I will add that i think he is some kind of a sex addict, i used to think if i gave him more sex it would change things and it never has,...sometimes i think he just wants to argue with me so he can make himself feel better about the things that he is doing... i should also ask is this my fault?? Is there anything that i can do to change this? If i ignore his temper, and cheating will it go away? When i have addressed it it has made it worst, and he blows up and leaves, and i dont want my kids to see/hear Mommy and Daddy yelling all the time.


----------



## jmfabulous (Jan 19, 2011)

Hi...you seem like a wonderful person, going through a horrible situation.

You mentioned that you guys have tried couples counseling, have you thought about going to counseling on your own, try to figure out what you want/need?

I'm not an expert, but the confusion and yelling and blaming seems to fall in the same pattern as a lot of men who are emotionally abusive. Additionally, I question his sexual addiction.

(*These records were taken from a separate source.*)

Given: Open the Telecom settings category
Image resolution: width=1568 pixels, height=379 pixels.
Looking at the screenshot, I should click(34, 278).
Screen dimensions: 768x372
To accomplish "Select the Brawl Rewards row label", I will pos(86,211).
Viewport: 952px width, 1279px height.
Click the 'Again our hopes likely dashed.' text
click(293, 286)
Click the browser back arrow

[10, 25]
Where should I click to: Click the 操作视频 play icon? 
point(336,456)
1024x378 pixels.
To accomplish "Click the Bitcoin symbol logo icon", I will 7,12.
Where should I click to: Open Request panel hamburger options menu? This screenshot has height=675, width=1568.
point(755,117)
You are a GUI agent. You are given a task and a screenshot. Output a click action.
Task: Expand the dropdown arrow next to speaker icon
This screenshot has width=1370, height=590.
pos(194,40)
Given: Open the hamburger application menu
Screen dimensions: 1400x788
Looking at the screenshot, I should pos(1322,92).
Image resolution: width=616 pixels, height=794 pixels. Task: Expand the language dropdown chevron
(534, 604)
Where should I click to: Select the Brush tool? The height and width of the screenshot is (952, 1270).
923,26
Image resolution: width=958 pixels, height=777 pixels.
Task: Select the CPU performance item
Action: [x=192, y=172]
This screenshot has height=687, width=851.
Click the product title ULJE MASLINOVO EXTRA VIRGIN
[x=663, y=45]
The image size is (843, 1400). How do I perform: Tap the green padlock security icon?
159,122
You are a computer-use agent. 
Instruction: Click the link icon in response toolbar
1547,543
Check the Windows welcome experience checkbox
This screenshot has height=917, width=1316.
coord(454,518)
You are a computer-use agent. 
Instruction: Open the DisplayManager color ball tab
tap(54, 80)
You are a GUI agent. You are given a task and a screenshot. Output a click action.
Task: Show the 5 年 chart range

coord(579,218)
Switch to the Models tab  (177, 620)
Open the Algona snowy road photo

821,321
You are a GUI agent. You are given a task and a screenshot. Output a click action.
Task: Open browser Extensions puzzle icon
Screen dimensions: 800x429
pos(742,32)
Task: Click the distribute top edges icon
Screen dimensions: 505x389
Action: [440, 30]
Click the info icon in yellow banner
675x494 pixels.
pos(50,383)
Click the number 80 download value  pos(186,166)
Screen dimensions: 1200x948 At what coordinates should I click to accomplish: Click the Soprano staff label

Men who are about power and control often use porn or prostitutes so they can "be in control"...just a thought.

Best of Luck.


----------



## ETC1 (Jan 20, 2011)

JM
I never thought of going to counseling by myself,,thats probably a really good idea, i will look into that. 

Thank you, i appreciate your insight


----------



## troy (Jan 30, 2011)

Some men are prone to variety. This is okay if you are single, but UNacceptable when married. So his behaviour with other women is plain wrong and should not be tolerated. 

Its difficult with little kids plus one on the way. Take care of yourself and the baby. Once you are back on your feet, it may be time to consider leaving if things does not get better.

Professional support is a good idea for yourself. Check through this site for information on finding a counselor. Not all counselors are good.


----------